In short: the CM-8M is the upgrade pick. If you already own a CM-6M and want the next-generation platform, or if you're buying your first mask and want the widest field of view available, the CM-8M is the strongest all-rounder. Same accessory ecosystem as the CM-6M (filters, lens protectors, hydration bottles), with better optics and a more comfortable harness.
What are the main threats during riots and civil unrest?
The primary threats during civil unrest fall into three categories: chemical agents deployed by law enforcement or military, physical violence between participants, and improvised devices ranging from incendiaries to small explosives.
The chemical agents are the most predictable and the most preventable. Almost every modern riot involves one or more of three substances, and each one has a known signature that a properly chosen riot mask and filter can handle.
Tear Gas (CS Gas)
CS gas (2-chlorobenzalmalononitrile) is the most commonly deployed tear gas agent worldwide.
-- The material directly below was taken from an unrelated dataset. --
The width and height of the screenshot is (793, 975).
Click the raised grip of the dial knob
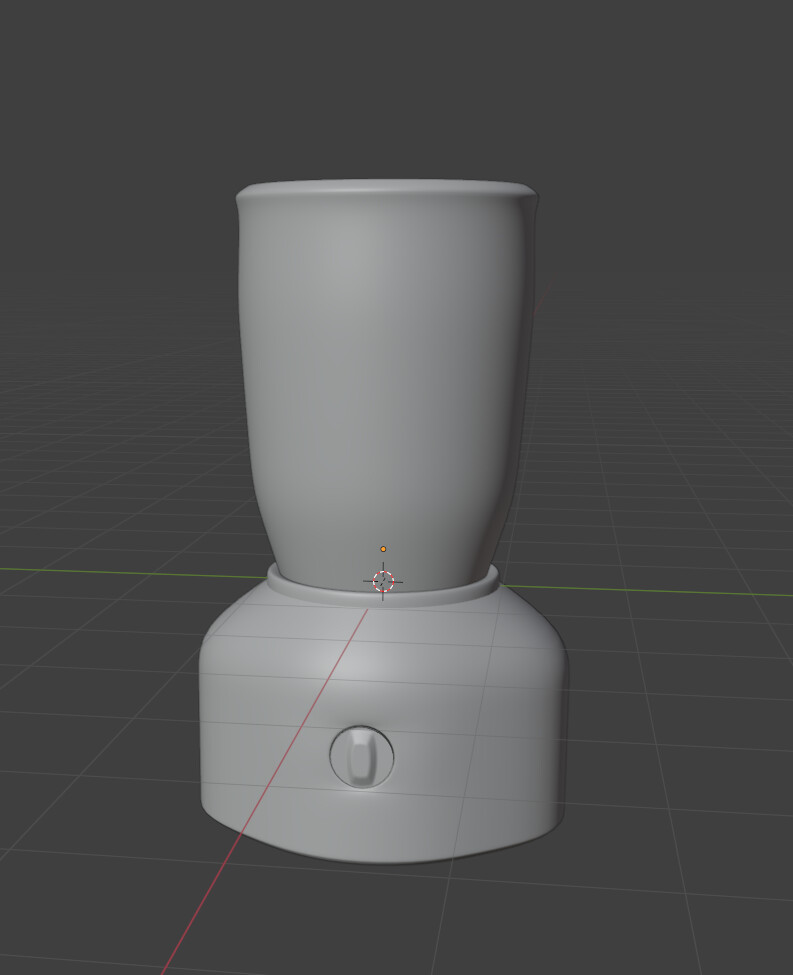coord(362,757)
Developed by Ben Corson and Roger Stoughton at Middlebury College in 1928 and later adopted for riot control by the U.S. military, it remains the standard chemical crowd control agent for most law enforcement agencies in 2026.
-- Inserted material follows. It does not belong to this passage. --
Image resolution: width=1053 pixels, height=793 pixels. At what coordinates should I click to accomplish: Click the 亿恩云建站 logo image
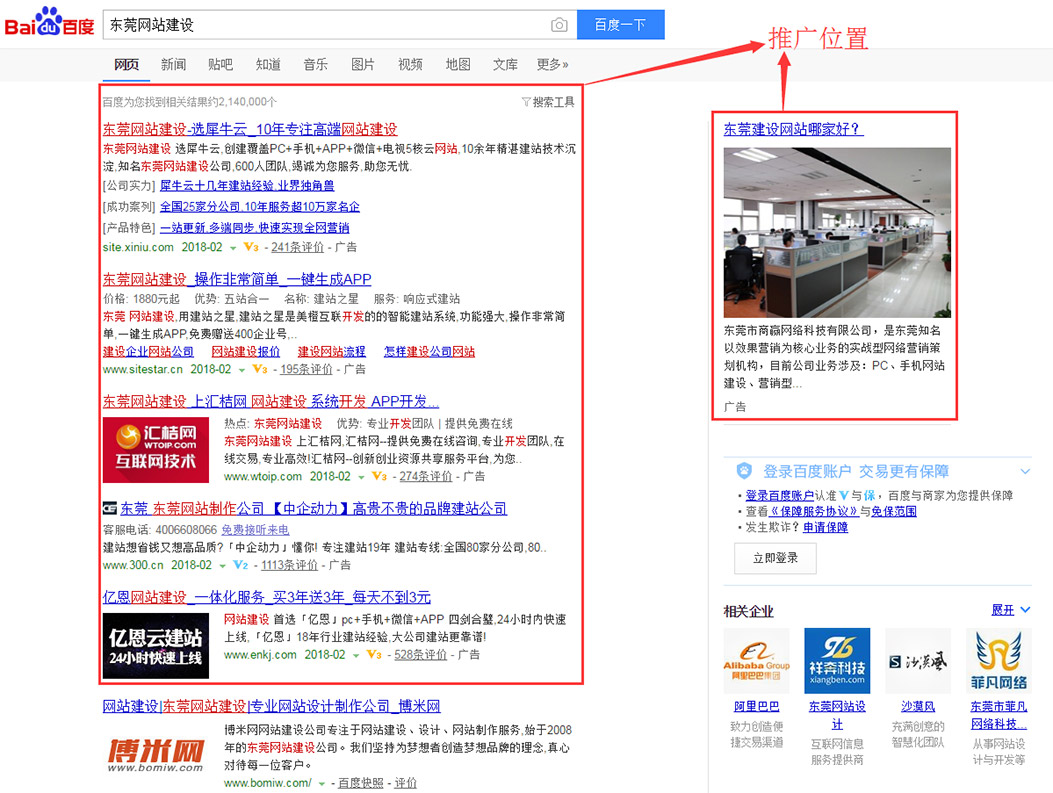[155, 645]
CS is a lachrymatory agent: it makes your eyes water shut, your nose run, and your skin burn. Exposure is incapacitating but rarely fatal. The real danger isn't the gas itself, it's what happens when you panic and trample someone, breathe deeply enough to trigger asthma, or lose visual contact with your exit route.
A proper riot mask with a CS-rated filter stops the exposure cold. Without one, you have less than a minute of useful function before your eyes shut and you can't see where you're going. For a deeper look at how tear gas canisters work and how to handle a direct deployment, see our tear gas grenade guide.
Pepper Spray (OC)
OC stands for oleoresin capsicum. The active ingredient is capsaicin, the same compound that makes chili peppers hot, derived as an oily resin. Where CS gas is lachrymatory (it causes tearing), OC is inflammatory (it causes pain). Exposure burns the eyes, mouth, throat, and any exposed skin.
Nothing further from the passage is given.